March 8, 2006
Famed ‘Computer Terrorist’ Teaches Anti-Hacking
By Rebecca Harrison
JOHANNESBURG -- He can find George Bush senior's social security number and Leonardo DiCaprio's mother's maiden name in under 15 seconds, and led the FBI on a three-year manhunt as he hacked his way into the world's biggest firms.
"Computer terrorist" Kevin Mitnick is one of the world's most famous computer hackers and became a cause celebre after breaking into networks and stealing software at companies including Sun Microsystems and Motorola.
Now Mitnick, from the United States, travels the world teaching companies how to guard against people just like him.

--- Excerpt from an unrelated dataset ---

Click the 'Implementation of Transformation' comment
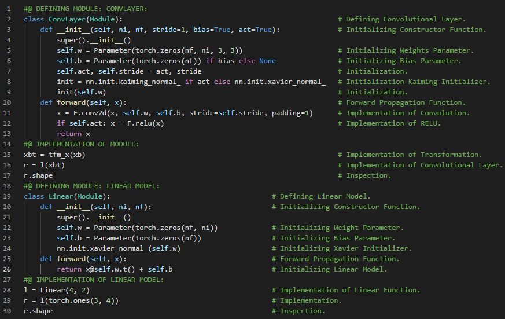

He argues that while sophisticated technology can help keep networks clean from viruses, it is useless if hackers can con a company's employees into handing over passwords by posing, for example, as colleagues.
"Hackers find the hole in the human firewall," Mitnick told an information technology security conference on Wednesday in Johannesburg, South Africa. "What's the biggest hole? It's the illusion of invulnerability."
"Social engineering" -- as hackers call tricking people -- formed the main thrust of his career, in which he penetrated some of the world's most sophisticated systems often by persuading unwitting staff to hand over top-secret information.
Mitnick, now in his early 40s, started hacking phone systems in his teens before moving on to computers, but says he never stole money or caused deliberate damage and hacked just for the thrill of it.
The hobby earned him a place on the FBI's most wanted list and an almost five-year stint in U.S. jail in the 1990s.
On his release he was initially banned from surfing the Web, and has since written two books about hacking and started an IT security consulting firm.
Now the companies he once stole secrets from pay him to hack into their systems and show them how to improve security.
Mitnick said hackers conduct meticulous research into companies and their staff, even swotting up on the hobbies of target employees to better win their trust.
And firms underestimate how easily hackers can get hold of personal information -- like driver's license numbers, social security numbers and mothers' maiden names -- which are often used by banks or other companies to screen customers.
To prove it at the conference, he found former U.S. President George Bush's social security number, driver's license number and the maiden name of Hollywood actor DiCaprio's mother within 15 seconds.
"The problem is that it is a good human quality to give people the benefit of the doubt, and unless you've been burned, or you're paranoid, then you will probably trust them," he said.
Companies must guard against smooth-talking hackers by making their staff aware of the risks, developing simple company policies on data protection, and getting the best technology, which will at least "raise the bar" for hackers.
"It's not about being paranoid, but it's about being very aware, and very alert," he said.